Skateboarding would not be added to the Olympics for another seven years. But here Reynolds is, age 21, having just won the world title in park, one of two skateboarding events that debut at the Games in Tokyo.

Reynolds, who wasn’t named to the four-man U.S. national team in March, consolidated his lead in the Olympic qualification rankings by prevailing over a pair of Brazilians in Sao Paulo on Sunday.

A shirtless Reynolds scored 88 points in the final, beating Luis Francisco (85.50) and Pedro Quintas (85).

No more than three Americans can make the Olympic team in the event, which will make it difficult if three-time Olympic halfpipe snowboarding champion Shaun White decides to continue his skateboarding pursuit. White was the sixth-best American, bowing out in the semifinals in 13th place on Saturday in just his second contest since returning to competitive skating last year.

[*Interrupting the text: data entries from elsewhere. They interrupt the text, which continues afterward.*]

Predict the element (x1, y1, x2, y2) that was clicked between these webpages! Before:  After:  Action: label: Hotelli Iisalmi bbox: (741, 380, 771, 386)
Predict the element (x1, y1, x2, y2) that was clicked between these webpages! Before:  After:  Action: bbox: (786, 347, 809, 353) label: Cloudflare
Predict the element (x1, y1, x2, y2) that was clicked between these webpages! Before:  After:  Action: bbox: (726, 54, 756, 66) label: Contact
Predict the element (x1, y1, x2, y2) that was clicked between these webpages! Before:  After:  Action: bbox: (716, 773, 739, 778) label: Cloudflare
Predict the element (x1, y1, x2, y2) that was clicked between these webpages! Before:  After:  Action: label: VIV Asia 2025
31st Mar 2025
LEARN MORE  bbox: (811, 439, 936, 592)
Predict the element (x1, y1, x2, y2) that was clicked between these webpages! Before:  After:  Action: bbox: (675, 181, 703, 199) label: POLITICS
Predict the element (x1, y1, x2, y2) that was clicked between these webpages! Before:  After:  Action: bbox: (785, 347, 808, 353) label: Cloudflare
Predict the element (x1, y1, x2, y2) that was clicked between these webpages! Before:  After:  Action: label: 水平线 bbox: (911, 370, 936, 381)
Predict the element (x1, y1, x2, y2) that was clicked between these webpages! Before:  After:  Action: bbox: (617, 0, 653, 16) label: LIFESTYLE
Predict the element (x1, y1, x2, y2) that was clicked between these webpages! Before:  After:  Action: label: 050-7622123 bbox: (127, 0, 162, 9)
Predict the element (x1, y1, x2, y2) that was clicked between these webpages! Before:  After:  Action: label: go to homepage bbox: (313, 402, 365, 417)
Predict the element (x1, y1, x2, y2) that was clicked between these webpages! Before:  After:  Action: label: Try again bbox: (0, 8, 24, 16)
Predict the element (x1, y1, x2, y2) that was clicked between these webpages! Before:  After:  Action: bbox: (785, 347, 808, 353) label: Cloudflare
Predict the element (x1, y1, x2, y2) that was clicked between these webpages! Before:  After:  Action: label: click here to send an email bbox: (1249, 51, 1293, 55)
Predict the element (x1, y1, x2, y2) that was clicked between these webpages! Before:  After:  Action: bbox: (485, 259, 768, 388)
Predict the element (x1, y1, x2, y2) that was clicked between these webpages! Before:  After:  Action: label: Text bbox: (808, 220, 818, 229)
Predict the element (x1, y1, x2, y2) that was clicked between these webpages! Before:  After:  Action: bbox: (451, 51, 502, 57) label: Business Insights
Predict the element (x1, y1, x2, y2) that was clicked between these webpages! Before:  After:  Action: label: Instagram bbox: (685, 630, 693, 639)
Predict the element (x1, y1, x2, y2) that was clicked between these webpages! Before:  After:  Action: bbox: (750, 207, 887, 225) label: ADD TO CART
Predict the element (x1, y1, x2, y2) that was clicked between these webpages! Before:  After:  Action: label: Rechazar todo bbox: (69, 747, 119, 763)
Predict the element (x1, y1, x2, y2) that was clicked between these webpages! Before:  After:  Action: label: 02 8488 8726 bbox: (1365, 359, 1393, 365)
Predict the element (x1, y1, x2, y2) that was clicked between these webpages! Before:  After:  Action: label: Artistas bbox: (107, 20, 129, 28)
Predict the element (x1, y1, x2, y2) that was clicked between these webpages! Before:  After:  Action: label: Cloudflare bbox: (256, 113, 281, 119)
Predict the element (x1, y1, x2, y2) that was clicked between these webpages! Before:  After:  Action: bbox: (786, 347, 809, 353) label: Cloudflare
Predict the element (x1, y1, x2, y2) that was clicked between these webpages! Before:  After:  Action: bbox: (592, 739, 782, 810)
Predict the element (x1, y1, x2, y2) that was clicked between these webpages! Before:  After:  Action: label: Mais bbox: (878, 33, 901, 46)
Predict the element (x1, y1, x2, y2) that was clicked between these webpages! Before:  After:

Back to Reynolds. He grew up on the North Shore and attended the Punahou School, where Barack Obama is the most famous alum. His first name is Tahitian, reportedly referring to the power of Jesus’ crown of thorns.

Reynolds, the son of a surfer, proved a natural on land. After pre-teen media profiles, he blossomed into a world silver medalist last year. He won an Olympic qualifier in China in July to take the top spot in the Olympic rankings despite a best career X Games finish of sixth.